HC seeks answers on vaccine supply, compensation for measles deaths

A public interest petition claimed policy failures, procurement changes and weak healthcare infrastructure contributed to the measles outbreak
Star Online Report

The High Court (HC) today directed the government to submit a report on the current status of storage, supply, availability, and adequacy of measles and rabies vaccines across the country.

The court asked the Director General of the Directorate General of Health Services (DGHS) to submit the report through an affidavit within 30 days.

In response to a writ petition, the High Court also issued a rule asking the authorities to explain why families of children who died from measles or measles-like symptoms should not be compensated.

The court also asked why the health secretary should not be directed to form a 10-member expert committee to identify the root causes of the outbreak and those responsible.

Respondents include the secretaries to the health services division and home ministry, the DG of DGHS, and the director of the Institute of Epidemiology, Disease Control and Research (IEDCR), according to petitioner’s lawyers Mohammad Humaun Kabir Pallob and Khan Mohammad Shameem Aziz.

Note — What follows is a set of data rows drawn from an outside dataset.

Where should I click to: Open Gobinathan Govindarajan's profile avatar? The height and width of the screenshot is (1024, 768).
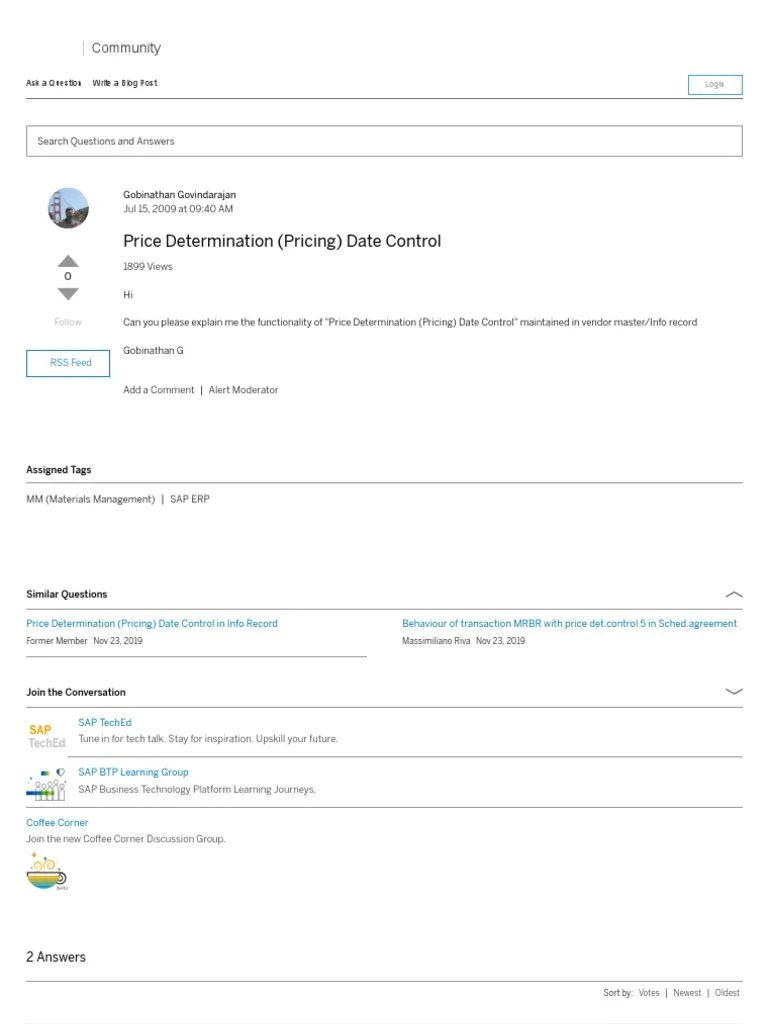67,209
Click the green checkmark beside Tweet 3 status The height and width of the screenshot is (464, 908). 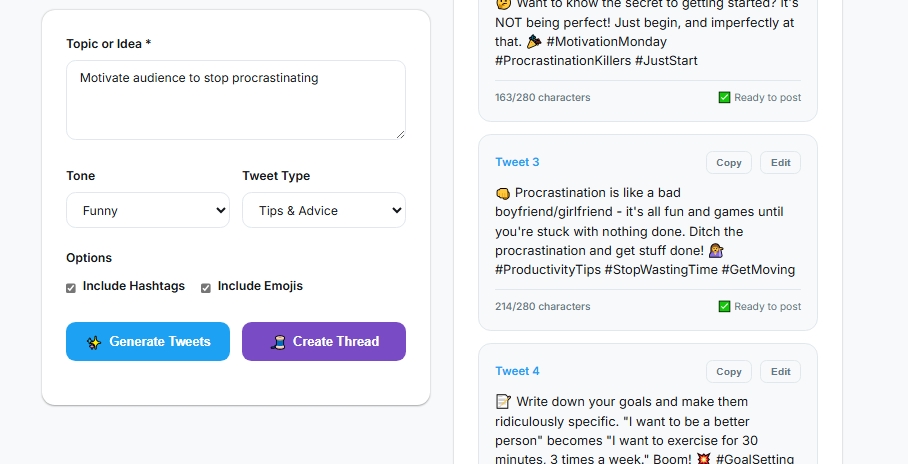[724, 306]

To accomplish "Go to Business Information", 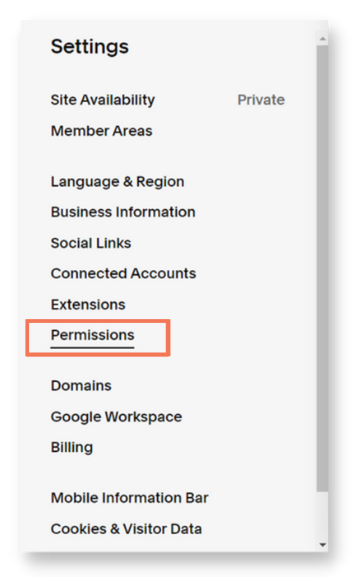I will [x=123, y=212].
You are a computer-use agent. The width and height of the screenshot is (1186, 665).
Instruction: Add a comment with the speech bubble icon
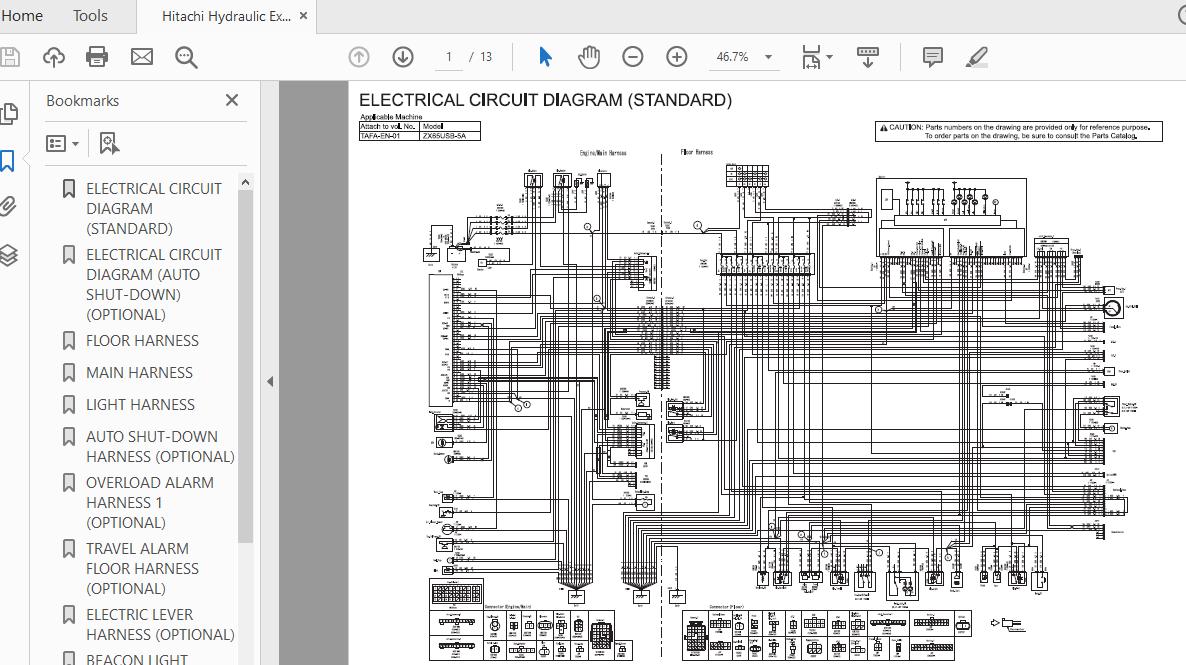point(932,57)
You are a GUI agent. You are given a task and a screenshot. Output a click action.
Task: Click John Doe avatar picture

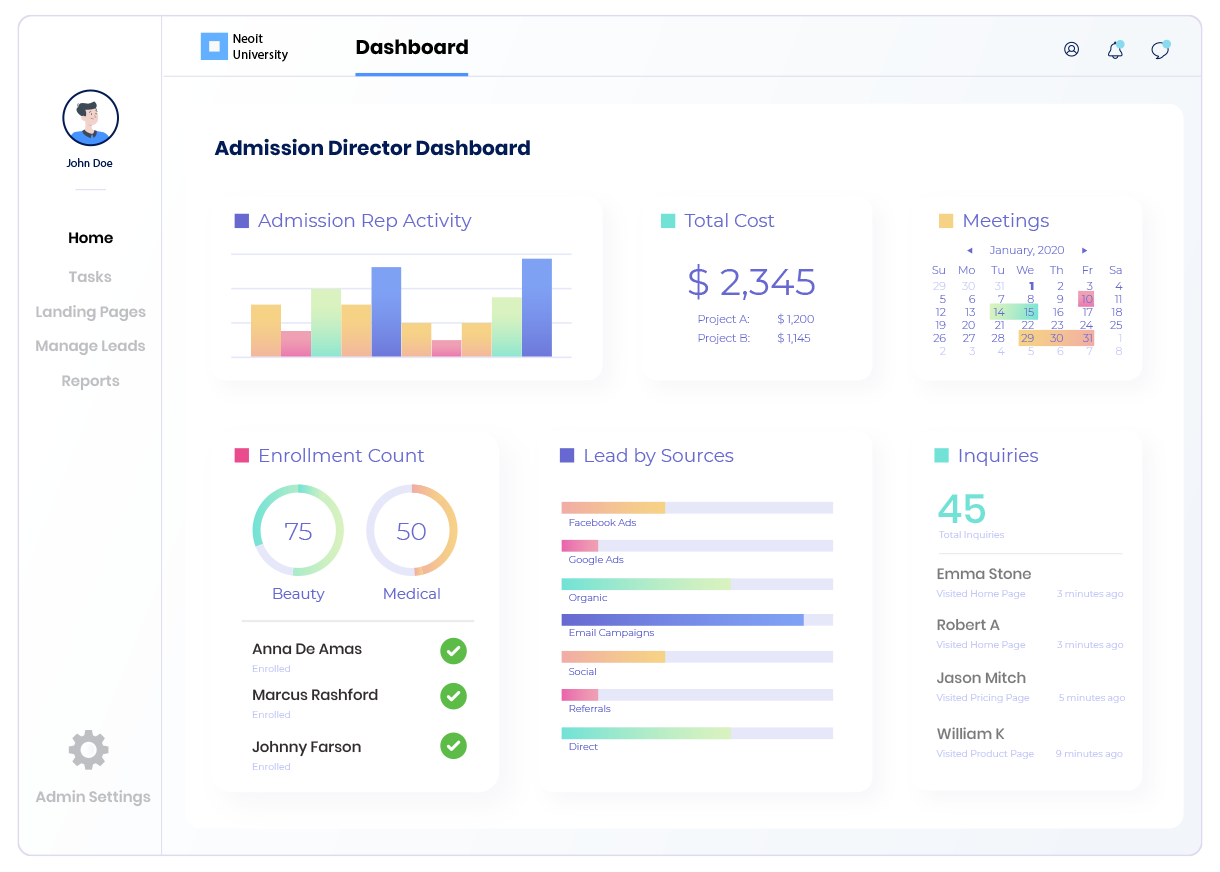[90, 118]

The HC bench of Justice Rajik Al Jalil and Justice Debashish Roy Chowdhury issued the order following a writ petition filed by the Law and Life Foundation Trust on May 10 as a public interest litigation.

The petition stated that close to 500 children have died since the measles outbreak began in March, with thousands more infected. The deaths, it argued, were neither sudden nor unavoidable but resulted from policy changes in vaccine procurement, disruption of effective mechanisms, disregard of warnings from international organisations, and inadequate healthcare infrastructure.

Barristers Pallob and Aziz represented the petitioner, while Attorney General Md Ruhul Quddus Kazal opposed the petition during the hearing.